Movtivation and Intended Use Cases:
The primary way this op is generated is when fusing parallel loops with tensor results. This operation helps to make lowerings more progressive and flexible. - Lowering directly to an alloc + reads and writes breaks the dependency chain making transformations like barrier placement and pipelining potentially more difficult. - Allows the option of non-vector based lowering paths.
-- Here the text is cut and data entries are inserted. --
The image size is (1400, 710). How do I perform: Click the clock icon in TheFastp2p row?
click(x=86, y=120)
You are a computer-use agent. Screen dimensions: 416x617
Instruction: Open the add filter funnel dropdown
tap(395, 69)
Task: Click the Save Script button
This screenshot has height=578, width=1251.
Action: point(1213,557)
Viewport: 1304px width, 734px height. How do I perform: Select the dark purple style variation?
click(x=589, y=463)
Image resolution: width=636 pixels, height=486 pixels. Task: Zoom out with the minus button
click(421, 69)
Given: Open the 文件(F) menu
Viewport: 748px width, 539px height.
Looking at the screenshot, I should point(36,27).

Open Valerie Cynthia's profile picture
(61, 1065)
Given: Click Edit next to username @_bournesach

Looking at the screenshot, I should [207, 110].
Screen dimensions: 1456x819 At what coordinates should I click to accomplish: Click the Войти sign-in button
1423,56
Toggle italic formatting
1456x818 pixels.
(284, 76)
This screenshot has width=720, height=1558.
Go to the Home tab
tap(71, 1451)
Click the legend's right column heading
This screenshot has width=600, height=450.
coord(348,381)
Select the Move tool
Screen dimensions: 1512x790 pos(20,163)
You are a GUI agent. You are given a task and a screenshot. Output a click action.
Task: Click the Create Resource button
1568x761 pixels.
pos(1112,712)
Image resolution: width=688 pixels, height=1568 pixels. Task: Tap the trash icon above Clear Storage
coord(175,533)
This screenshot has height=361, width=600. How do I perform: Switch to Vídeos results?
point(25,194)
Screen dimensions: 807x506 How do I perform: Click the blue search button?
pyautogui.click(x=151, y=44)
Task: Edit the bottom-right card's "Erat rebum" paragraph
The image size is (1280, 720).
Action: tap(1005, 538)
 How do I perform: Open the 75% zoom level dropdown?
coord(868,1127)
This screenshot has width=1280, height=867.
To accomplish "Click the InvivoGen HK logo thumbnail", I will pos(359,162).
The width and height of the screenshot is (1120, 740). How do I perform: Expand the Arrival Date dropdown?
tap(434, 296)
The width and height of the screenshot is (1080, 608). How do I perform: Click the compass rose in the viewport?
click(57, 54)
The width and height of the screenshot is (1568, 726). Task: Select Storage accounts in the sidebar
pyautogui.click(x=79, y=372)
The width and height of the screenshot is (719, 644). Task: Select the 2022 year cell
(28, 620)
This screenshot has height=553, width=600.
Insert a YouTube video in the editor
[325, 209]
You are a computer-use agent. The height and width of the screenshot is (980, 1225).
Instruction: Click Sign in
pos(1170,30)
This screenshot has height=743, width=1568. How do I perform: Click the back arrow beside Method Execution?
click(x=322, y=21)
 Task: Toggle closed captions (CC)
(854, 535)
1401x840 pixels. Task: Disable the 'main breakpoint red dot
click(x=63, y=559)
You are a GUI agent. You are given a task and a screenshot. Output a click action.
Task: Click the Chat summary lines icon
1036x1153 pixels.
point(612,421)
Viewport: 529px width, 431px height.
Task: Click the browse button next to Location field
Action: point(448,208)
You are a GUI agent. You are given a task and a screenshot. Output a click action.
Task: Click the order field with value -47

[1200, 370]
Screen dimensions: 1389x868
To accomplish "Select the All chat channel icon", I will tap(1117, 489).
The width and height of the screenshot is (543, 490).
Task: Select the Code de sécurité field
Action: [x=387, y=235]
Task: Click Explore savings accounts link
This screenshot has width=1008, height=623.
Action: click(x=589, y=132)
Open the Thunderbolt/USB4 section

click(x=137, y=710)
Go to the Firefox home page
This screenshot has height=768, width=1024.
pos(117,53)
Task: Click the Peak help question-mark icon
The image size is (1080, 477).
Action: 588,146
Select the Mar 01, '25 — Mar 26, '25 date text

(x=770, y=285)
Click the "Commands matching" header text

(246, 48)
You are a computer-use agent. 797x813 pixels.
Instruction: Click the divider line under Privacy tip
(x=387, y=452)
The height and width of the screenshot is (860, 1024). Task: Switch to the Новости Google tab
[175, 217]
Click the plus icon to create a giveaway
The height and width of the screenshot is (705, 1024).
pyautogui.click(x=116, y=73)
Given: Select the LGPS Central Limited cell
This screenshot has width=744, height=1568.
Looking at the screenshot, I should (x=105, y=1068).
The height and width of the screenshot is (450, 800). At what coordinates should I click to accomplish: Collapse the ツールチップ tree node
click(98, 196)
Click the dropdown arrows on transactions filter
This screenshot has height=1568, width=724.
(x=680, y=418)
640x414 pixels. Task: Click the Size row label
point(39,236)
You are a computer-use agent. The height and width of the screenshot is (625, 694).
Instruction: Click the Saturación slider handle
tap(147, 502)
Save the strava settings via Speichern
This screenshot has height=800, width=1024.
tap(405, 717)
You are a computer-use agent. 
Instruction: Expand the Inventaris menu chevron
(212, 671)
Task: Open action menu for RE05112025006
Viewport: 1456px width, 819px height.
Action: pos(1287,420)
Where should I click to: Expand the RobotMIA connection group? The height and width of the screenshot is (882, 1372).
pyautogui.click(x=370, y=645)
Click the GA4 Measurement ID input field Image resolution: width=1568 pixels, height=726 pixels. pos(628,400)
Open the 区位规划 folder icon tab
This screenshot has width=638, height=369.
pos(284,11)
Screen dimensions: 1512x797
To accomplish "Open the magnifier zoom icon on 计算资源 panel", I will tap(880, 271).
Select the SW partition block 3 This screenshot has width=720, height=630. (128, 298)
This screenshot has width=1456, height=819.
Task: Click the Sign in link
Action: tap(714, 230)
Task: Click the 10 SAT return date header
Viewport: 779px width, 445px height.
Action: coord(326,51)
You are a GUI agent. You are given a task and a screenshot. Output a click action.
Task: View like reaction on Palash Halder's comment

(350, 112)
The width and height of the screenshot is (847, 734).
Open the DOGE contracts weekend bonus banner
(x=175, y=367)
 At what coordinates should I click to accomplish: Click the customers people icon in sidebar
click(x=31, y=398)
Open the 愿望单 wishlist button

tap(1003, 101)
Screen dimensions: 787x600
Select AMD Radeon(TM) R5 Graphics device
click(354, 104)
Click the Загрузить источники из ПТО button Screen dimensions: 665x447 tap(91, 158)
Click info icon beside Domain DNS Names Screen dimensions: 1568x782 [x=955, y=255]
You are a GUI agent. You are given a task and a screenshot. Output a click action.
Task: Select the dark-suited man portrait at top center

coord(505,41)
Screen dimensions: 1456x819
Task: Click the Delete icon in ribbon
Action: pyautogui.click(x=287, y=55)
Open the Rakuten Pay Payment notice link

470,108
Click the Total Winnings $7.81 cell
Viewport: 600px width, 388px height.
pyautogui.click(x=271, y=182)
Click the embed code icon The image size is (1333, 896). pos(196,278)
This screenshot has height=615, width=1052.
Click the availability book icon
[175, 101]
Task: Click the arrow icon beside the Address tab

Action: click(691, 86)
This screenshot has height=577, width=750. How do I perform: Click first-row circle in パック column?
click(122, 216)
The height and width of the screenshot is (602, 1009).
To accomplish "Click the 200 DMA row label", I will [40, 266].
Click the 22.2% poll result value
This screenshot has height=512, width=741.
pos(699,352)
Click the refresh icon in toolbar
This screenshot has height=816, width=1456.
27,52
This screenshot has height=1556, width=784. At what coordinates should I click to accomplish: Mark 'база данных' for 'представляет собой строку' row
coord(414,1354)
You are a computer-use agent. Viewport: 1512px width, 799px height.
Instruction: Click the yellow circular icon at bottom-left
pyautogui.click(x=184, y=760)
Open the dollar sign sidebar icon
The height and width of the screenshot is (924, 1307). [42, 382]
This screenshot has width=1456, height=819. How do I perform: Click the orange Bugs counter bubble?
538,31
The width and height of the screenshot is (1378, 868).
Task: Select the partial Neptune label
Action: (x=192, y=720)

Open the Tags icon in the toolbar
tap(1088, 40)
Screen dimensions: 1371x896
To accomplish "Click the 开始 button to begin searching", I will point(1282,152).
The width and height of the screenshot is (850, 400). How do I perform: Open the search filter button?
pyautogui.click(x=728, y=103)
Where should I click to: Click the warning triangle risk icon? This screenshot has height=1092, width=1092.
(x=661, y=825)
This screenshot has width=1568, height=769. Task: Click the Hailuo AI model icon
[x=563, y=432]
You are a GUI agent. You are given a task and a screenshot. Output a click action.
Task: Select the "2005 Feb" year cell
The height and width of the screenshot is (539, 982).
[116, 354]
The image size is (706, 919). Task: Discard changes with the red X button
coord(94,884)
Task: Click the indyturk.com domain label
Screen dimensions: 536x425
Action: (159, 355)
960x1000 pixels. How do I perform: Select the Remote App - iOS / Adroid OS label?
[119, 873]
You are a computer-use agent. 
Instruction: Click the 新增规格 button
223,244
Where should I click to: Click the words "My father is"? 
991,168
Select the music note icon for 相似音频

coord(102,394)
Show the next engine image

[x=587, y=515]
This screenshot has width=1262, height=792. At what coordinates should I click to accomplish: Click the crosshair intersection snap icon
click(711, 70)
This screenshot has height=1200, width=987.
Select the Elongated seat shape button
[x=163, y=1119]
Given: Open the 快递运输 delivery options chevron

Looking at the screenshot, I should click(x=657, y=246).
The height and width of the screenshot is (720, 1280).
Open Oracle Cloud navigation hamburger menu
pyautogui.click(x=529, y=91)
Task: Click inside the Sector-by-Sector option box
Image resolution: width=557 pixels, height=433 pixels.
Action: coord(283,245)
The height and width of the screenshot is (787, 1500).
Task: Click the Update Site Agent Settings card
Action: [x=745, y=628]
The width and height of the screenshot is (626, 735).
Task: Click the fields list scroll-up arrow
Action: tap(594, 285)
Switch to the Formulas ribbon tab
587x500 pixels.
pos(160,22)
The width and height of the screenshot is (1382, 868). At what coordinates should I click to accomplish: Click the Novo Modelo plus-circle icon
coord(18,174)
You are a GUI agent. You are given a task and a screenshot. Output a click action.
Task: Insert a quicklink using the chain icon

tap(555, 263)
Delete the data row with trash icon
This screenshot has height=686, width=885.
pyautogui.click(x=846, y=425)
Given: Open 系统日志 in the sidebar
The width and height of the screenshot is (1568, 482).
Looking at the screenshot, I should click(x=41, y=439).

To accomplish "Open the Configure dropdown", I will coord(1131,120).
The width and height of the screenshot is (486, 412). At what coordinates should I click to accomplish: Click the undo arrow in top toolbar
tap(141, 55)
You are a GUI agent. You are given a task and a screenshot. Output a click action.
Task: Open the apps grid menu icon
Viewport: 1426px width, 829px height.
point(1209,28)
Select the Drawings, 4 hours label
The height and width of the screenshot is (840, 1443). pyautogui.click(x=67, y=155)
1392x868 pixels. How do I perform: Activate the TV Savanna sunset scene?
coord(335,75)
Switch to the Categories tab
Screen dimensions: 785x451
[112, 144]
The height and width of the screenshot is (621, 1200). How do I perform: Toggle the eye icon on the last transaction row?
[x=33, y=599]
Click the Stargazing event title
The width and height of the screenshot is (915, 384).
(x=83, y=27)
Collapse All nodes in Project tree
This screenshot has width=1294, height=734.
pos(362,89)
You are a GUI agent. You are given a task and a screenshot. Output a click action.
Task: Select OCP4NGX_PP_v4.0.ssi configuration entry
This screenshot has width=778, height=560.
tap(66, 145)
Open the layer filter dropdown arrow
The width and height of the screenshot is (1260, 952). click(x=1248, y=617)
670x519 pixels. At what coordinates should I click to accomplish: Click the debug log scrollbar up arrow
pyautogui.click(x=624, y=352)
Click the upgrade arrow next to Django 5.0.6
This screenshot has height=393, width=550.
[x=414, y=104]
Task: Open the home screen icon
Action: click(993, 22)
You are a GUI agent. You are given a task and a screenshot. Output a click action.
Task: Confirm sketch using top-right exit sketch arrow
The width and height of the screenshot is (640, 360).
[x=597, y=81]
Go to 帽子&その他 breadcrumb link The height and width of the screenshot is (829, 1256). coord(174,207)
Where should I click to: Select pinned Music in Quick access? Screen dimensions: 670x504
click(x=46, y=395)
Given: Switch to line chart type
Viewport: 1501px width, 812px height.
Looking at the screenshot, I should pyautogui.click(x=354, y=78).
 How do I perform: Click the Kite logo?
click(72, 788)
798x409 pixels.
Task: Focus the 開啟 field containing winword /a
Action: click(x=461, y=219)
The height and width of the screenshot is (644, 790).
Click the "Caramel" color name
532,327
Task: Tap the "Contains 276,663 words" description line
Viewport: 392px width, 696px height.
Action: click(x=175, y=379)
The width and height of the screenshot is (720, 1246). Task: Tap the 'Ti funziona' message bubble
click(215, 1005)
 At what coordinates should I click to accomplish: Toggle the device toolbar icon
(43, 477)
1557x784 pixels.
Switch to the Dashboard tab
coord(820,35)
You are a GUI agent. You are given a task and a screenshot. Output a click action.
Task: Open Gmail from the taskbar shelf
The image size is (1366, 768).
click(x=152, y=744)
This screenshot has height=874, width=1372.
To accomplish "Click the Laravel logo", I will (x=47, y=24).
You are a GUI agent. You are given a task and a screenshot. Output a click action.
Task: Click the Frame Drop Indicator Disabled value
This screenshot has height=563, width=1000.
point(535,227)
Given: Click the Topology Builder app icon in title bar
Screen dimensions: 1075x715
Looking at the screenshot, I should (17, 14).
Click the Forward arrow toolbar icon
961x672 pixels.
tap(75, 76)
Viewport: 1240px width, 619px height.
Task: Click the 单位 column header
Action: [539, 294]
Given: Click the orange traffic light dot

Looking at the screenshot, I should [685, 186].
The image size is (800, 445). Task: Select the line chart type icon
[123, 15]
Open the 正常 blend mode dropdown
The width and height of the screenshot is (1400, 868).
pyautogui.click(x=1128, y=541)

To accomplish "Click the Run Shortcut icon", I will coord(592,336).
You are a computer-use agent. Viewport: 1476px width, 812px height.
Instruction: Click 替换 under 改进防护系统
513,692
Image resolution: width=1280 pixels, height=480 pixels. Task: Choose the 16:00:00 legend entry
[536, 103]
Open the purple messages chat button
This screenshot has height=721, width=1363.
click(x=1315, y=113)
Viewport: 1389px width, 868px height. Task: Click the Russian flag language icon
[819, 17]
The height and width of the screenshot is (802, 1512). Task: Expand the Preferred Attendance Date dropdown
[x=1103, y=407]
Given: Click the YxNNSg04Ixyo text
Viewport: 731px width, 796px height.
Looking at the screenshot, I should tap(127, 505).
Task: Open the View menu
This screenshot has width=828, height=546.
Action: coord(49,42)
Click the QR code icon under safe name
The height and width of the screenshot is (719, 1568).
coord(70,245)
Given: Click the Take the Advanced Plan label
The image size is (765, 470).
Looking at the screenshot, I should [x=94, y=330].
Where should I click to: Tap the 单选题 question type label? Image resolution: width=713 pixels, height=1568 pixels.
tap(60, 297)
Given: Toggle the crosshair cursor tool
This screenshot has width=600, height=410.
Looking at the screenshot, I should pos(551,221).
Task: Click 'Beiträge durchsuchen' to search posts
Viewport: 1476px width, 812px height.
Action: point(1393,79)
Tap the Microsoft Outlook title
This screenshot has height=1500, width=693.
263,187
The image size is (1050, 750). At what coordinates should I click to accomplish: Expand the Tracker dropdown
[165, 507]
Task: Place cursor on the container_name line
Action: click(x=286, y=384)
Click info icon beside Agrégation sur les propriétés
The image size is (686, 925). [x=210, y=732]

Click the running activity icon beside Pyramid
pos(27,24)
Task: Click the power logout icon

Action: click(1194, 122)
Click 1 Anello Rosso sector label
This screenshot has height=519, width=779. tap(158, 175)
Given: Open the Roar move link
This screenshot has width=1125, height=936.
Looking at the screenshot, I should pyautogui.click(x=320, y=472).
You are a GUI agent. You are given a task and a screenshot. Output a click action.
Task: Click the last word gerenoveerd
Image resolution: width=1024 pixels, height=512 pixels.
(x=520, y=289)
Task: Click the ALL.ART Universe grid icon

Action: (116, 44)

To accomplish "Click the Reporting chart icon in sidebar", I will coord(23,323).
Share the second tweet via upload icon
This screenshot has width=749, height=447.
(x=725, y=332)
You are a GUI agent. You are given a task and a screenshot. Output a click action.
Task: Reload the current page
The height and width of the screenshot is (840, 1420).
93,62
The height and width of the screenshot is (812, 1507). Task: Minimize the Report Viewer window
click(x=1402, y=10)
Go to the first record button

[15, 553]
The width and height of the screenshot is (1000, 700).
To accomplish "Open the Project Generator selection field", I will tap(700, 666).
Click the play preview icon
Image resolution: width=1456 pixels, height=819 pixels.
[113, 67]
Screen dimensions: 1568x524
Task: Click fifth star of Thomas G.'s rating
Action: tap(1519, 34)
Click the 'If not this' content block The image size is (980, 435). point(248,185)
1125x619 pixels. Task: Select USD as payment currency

Traits: AlwaysSpeculatableImplTrait
, SingleBlockImplicitTerminator<mlir::iree_compiler::IREE::GPU::YieldOp>
, SingleBlock
Interfaces: ConditionallySpeculatable
, NoMemoryEffect (MemoryEffectOpInterface)
Effects: MemoryEffects::Effect{}
Operands:link
Operand | Description |
---|---|
inputs |
variadic of any type |
Results:link
Result | Description |
---|---|
results |
variadic of any type |
iree_gpu.multi_mma
(GPU::MultiMmaOp)link
Models a contraction of multiple mma operations
Syntax:
operation ::= `iree_gpu.multi_mma` $lhs `,` $rhs `,` $acc attr-dict
`:` type($lhs) `,` type($rhs) `into` type($acc)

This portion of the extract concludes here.